Patrícia Mc Quade: Meu enfoque especial é a literatura porque eu gosto de literatura. Dizem que meus projetos são legais, eu acho que isso se dá porque tento despertar nos meus alunos o gosto por aquilo que eu gosto. Mais do que ensinar, neste caso, é compartilhar. A partir dessa soltura de compromissos formais acontece a magia da criatividade junto com o aprender. Não há avaliações nem conceitos a serem contados. O leitor e a leitura podem acontecer, de repente, prazerosos. As crianças começam a notar coisas que só uma leitura solta poderia mostrar. As críticas que partem delas são muitas, condescendentes e severas. Indicações de autores e títulos passam a ser cada vez mais freqüentes em sala de aula. O contato com a literatura acontece. A contação de histórias é um ótimo meio para se chegar ao prazer de ler: o retorno ao prazer de ouvir. Ouvir histórias consiste também em uma leitura, estimula a criatividade, silencia o agitado corpo da criança que fica agora atiçado pela curiosidade de ouvir e faz falar outras vozes, as da imaginação. Trabalhar variados gêneros literários como teatro e poesia, de uma forma bem concreta, seria outra maneira de tocar no prazer do texto. Mas tudo isso não se dá de uma forma totalmente solta. O professor deve estar atento aos interesses que são despertados nos alunos e modificar o projeto didático a fim de dar conta dessas curiosidades, desses desejos e, com isso, pode-se aprofundar nas suas mais variadas disciplinas: geografia, história, artes, filosofia, etc. Os diferentes saberes não podem ser compartimentados, considerando que no mundo eles estão em constante diálogo. Trabalhar a biografia de um autor, o contexto em que determinada obra foi escrita, aquele momento político, traçar itinerário a partir de uma literatura de viagem, ou mesmo a localização de determinada obra dentro de um tempo/espaço seria somente um ponto de partida para outras novas descobertas. Para isso basta ouvir as perguntas que surgem dos alunos em sala de aula e saber transformá-las em propostas de pesquisa e/ou produção criativa. Trabalhando de forma interdisciplinar, o professor passa a ser também um construtor de pontes.

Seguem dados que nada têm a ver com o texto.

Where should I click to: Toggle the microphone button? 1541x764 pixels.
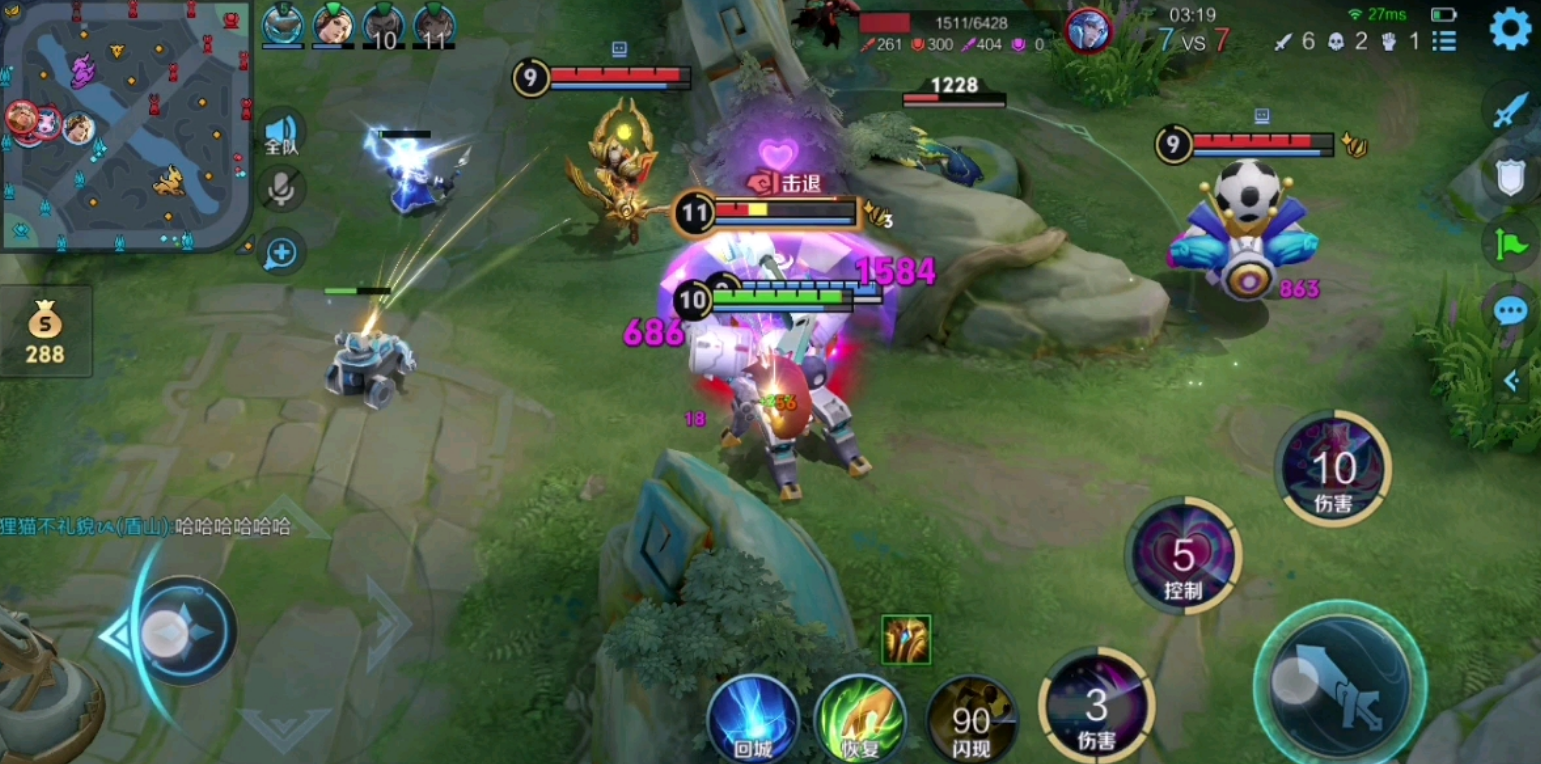(x=281, y=189)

Leo Gonçalves: O poeta Waly Salomão, pouco antes de falecer, quando assumiu a mesa do livro e da leitura no ministério de Gilberto Gil, criou um projeto que fazia par com o programa “Fome Zero”. Waly não viu avançarem suas ações, mas numa entrevista concedida a Heloísa Buarque de Hollanda, afirmava: “minha meta é transformar o livro numa carta de alforria”. Você crê que o livro pode ser uma carta de alforria? De que maneira?

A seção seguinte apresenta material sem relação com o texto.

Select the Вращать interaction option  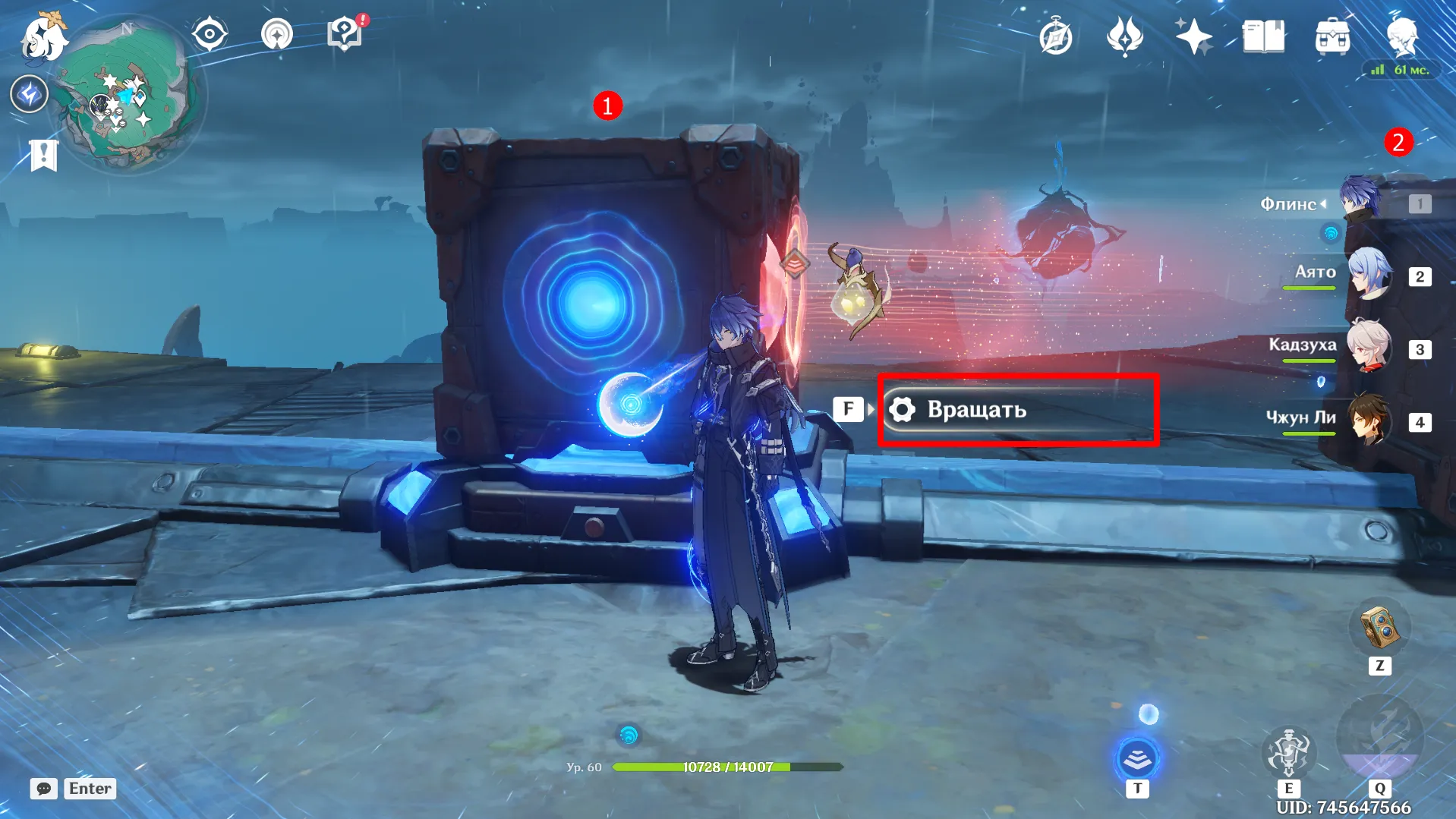(1017, 410)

Patrícia Mc Quade: Só acredito na carta de alforria da princesa Isabel, e olha que nem ela conseguiu de fato dar liberdade a ninguém. Não vejo o livro ou o conhecimento que ele nos traz como instrumentos de libertação, pelo contrário, já vi muito intelectual por ai aprisionado em determinados conhecimentos, linhas de pesquisas ou defendendo este ou aquele autor de maneira cega e limitada, e ainda muitos discursos científicos atrelados a preconceitos. Os livros e seus conhecimentos não libertam ninguém. A bíblia protestante veio com o objetivo de libertar o cristão da ditadura da interpretação católica e acabou se transformando em outras algemas para o homem. Talvez se pensássemos nisso como uma metáfora seria mais convincente: “o livro e a literatura como libertadores da criatividade”, e sabemos que esta só acontece quando livre. A liberdade, acredito eu, pode acontecer depois do livro, depois da leitura, quando o sujeito passa a estabelecer relações sobre aquilo que já conhece com o que acabou de conhecer através de sua leitura. Talvez o livro seja um meio para que uma pessoa possa construir o caminho de sua liberdade, talvez um modificador de mentalidade se o leitor assim se permitir, um enriquecedor de conhecimentos, mas essa construção é árdua, depende de cada receptor e não vem de presente, encadernada em um livro. Depois da leitura de um livro pode vir a dúvida ou não, aquilo que intriga, que joga o leitor num momento de reflexão e muitas vezes de angústia, ou não acontecer absolutamente nada. Não basta viabilizar o acesso de todos ao livro, deve-se hoje ensinar que a função dele é a de questionar-se a si mesmo e não de instituir verdades. Considero o livro e o saber que ele nos traz como apenas um dos meios para uma possível libertação, mas isso vai depender do tipo de uso que se faz do livro, e o que se pode construir a partir dele.